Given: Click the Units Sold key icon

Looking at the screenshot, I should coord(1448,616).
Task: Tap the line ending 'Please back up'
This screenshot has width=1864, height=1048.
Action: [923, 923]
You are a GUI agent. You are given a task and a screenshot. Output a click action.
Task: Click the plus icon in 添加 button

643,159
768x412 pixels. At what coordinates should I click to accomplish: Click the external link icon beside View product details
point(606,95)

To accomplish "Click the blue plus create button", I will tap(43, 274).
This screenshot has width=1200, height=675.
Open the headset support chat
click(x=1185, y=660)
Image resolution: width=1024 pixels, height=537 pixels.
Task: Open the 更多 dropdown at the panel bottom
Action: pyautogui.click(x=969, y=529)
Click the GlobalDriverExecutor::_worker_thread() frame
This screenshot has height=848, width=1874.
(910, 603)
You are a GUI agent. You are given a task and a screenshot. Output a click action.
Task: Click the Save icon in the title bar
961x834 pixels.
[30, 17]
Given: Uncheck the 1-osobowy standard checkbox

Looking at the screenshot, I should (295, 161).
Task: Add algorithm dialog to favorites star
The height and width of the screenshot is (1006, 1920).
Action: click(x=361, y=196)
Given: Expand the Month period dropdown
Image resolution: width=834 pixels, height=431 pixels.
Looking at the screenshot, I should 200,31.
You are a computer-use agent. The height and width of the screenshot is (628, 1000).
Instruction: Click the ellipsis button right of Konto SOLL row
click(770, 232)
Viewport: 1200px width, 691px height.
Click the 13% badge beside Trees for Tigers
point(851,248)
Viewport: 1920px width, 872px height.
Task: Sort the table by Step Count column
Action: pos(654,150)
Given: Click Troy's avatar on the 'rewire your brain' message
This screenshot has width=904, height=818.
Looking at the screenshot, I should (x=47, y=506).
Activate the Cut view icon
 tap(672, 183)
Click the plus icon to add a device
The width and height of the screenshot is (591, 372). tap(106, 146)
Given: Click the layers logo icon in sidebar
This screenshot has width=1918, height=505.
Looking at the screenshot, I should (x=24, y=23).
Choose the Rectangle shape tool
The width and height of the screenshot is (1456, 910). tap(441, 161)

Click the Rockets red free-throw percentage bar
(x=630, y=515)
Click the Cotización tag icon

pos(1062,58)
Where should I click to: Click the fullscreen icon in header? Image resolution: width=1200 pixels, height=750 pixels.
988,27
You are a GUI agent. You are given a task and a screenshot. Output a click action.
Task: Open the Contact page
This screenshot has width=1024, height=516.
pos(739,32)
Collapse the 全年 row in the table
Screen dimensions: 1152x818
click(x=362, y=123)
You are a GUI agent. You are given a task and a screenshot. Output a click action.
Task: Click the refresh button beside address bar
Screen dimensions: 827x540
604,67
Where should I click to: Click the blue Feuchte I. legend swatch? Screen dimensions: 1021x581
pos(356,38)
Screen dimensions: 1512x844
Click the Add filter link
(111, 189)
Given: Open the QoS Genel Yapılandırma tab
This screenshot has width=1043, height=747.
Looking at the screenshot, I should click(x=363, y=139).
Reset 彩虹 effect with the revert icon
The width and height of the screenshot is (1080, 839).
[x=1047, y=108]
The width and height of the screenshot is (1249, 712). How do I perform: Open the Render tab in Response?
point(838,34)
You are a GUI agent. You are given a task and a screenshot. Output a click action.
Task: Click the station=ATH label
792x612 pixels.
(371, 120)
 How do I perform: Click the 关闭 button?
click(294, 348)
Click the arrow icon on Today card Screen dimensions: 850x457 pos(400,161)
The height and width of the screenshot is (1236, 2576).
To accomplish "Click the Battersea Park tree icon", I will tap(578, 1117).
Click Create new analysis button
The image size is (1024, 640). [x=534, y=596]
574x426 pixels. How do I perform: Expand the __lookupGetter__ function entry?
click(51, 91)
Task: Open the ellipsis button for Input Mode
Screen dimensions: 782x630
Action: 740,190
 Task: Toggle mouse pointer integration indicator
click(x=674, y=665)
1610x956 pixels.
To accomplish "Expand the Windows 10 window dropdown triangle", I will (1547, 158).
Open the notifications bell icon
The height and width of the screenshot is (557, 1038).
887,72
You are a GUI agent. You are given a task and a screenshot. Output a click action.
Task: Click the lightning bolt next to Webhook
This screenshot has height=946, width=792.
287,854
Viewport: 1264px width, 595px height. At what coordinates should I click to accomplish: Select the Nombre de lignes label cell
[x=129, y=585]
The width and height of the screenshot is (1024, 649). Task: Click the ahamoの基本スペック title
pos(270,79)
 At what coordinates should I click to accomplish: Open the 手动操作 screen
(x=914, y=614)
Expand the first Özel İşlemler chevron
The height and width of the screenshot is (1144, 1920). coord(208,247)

+++

Your instructions: All of the records above need to be copied exactly.

Task response:
Given: Click the Units Sold key icon

Looking at the screenshot, I should coord(1448,616).
Task: Tap the line ending 'Please back up'
This screenshot has width=1864, height=1048.
Action: [923, 923]
You are a GUI agent. You are given a task and a screenshot. Output a click action.
Task: Click the plus icon in 添加 button

643,159
768x412 pixels. At what coordinates should I click to accomplish: Click the external link icon beside View product details
point(606,95)

To accomplish "Click the blue plus create button", I will tap(43, 274).
This screenshot has width=1200, height=675.
Open the headset support chat
click(x=1185, y=660)
Image resolution: width=1024 pixels, height=537 pixels.
Task: Open the 更多 dropdown at the panel bottom
Action: pyautogui.click(x=969, y=529)
Click the GlobalDriverExecutor::_worker_thread() frame
This screenshot has height=848, width=1874.
(910, 603)
You are a GUI agent. You are given a task and a screenshot. Output a click action.
Task: Click the Save icon in the title bar
961x834 pixels.
[30, 17]
Given: Uncheck the 1-osobowy standard checkbox

Looking at the screenshot, I should (295, 161).
Task: Add algorithm dialog to favorites star
The height and width of the screenshot is (1006, 1920).
Action: click(x=361, y=196)
Given: Expand the Month period dropdown
Image resolution: width=834 pixels, height=431 pixels.
Looking at the screenshot, I should 200,31.
You are a computer-use agent. The height and width of the screenshot is (628, 1000).
Instruction: Click the ellipsis button right of Konto SOLL row
click(770, 232)
Viewport: 1200px width, 691px height.
Click the 13% badge beside Trees for Tigers
point(851,248)
Viewport: 1920px width, 872px height.
Task: Sort the table by Step Count column
Action: pos(654,150)
Given: Click Troy's avatar on the 'rewire your brain' message
This screenshot has width=904, height=818.
Looking at the screenshot, I should (x=47, y=506).
Activate the Cut view icon
 tap(672, 183)
Click the plus icon to add a device
The width and height of the screenshot is (591, 372). tap(106, 146)
Given: Click the layers logo icon in sidebar
This screenshot has width=1918, height=505.
Looking at the screenshot, I should (x=24, y=23).
Choose the Rectangle shape tool
The width and height of the screenshot is (1456, 910). tap(441, 161)

Click the Rockets red free-throw percentage bar
(x=630, y=515)
Click the Cotización tag icon

pos(1062,58)
Where should I click to: Click the fullscreen icon in header? Image resolution: width=1200 pixels, height=750 pixels.
988,27
You are a GUI agent. You are given a task and a screenshot. Output a click action.
Task: Open the Contact page
This screenshot has width=1024, height=516.
pos(739,32)
Collapse the 全年 row in the table
Screen dimensions: 1152x818
click(x=362, y=123)
You are a GUI agent. You are given a task and a screenshot. Output a click action.
Task: Click the refresh button beside address bar
Screen dimensions: 827x540
604,67
Where should I click to: Click the blue Feuchte I. legend swatch? Screen dimensions: 1021x581
pos(356,38)
Screen dimensions: 1512x844
Click the Add filter link
(111, 189)
Given: Open the QoS Genel Yapılandırma tab
This screenshot has width=1043, height=747.
Looking at the screenshot, I should click(x=363, y=139).
Reset 彩虹 effect with the revert icon
The width and height of the screenshot is (1080, 839).
[x=1047, y=108]
The width and height of the screenshot is (1249, 712). How do I perform: Open the Render tab in Response?
point(838,34)
You are a GUI agent. You are given a task and a screenshot. Output a click action.
Task: Click the station=ATH label
792x612 pixels.
(371, 120)
 How do I perform: Click the 关闭 button?
click(294, 348)
Click the arrow icon on Today card Screen dimensions: 850x457 pos(400,161)
The height and width of the screenshot is (1236, 2576).
To accomplish "Click the Battersea Park tree icon", I will tap(578, 1117).
Click Create new analysis button
The image size is (1024, 640). [x=534, y=596]
574x426 pixels. How do I perform: Expand the __lookupGetter__ function entry?
click(51, 91)
Task: Open the ellipsis button for Input Mode
Screen dimensions: 782x630
Action: 740,190
 Task: Toggle mouse pointer integration indicator
click(x=674, y=665)
1610x956 pixels.
To accomplish "Expand the Windows 10 window dropdown triangle", I will (1547, 158).
Open the notifications bell icon
The height and width of the screenshot is (557, 1038).
887,72
You are a GUI agent. You are given a task and a screenshot. Output a click action.
Task: Click the lightning bolt next to Webhook
This screenshot has height=946, width=792.
287,854
Viewport: 1264px width, 595px height. At what coordinates should I click to accomplish: Select the Nombre de lignes label cell
[x=129, y=585]
The width and height of the screenshot is (1024, 649). Task: Click the ahamoの基本スペック title
pos(270,79)
 At what coordinates should I click to accomplish: Open the 手动操作 screen
(x=914, y=614)
Expand the first Özel İşlemler chevron
The height and width of the screenshot is (1144, 1920). coord(208,247)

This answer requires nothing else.